→ **Problem details**: In the entries below, find the line with "Click help icon" and the line with "You are a computer-use agent. The". Reproduce those two lines and every line between them exactly, and nothing more.

→ **Exercise materials**:
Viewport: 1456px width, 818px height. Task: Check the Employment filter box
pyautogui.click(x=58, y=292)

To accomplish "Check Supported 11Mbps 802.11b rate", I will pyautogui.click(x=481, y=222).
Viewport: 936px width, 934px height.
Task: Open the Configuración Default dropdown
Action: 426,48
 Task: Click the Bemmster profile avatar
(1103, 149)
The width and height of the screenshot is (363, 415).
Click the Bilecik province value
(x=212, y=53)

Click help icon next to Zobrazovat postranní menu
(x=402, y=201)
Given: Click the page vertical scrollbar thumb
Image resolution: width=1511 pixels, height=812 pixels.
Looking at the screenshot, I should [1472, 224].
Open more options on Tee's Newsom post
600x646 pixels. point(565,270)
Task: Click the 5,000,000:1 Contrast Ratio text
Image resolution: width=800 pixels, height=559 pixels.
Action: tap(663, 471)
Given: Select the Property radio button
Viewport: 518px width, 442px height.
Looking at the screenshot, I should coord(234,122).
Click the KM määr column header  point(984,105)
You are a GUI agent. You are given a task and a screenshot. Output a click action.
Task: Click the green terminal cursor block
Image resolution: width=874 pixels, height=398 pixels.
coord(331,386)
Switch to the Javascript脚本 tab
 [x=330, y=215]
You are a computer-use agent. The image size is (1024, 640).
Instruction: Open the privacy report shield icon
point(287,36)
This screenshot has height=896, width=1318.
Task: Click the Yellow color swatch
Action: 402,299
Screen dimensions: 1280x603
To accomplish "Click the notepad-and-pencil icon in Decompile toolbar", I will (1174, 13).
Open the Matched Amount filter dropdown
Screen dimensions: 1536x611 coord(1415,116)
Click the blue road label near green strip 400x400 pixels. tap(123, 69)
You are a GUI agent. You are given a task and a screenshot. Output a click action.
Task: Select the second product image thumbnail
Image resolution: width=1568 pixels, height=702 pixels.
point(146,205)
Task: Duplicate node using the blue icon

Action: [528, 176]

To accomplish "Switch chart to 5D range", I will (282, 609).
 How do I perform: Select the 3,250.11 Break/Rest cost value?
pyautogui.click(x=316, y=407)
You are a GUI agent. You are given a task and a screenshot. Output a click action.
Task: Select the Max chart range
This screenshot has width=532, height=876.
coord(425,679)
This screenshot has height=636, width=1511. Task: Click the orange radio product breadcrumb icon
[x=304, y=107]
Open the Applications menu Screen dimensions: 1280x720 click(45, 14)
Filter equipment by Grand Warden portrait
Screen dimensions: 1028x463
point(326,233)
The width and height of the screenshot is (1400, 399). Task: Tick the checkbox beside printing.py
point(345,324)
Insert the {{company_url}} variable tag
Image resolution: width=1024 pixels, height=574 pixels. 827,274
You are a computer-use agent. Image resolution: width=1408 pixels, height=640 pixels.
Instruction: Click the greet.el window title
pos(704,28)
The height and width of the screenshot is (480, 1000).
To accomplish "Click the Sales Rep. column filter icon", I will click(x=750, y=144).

→ **Expected answer**:
Click help icon next to Zobrazovat postranní menu
(x=402, y=201)
Given: Click the page vertical scrollbar thumb
Image resolution: width=1511 pixels, height=812 pixels.
Looking at the screenshot, I should [1472, 224].
Open more options on Tee's Newsom post
600x646 pixels. point(565,270)
Task: Click the 5,000,000:1 Contrast Ratio text
Image resolution: width=800 pixels, height=559 pixels.
Action: tap(663, 471)
Given: Select the Property radio button
Viewport: 518px width, 442px height.
Looking at the screenshot, I should coord(234,122).
Click the KM määr column header  point(984,105)
You are a GUI agent. You are given a task and a screenshot. Output a click action.
Task: Click the green terminal cursor block
Image resolution: width=874 pixels, height=398 pixels.
coord(331,386)
Switch to the Javascript脚本 tab
 [x=330, y=215]
You are a computer-use agent. The image size is (1024, 640).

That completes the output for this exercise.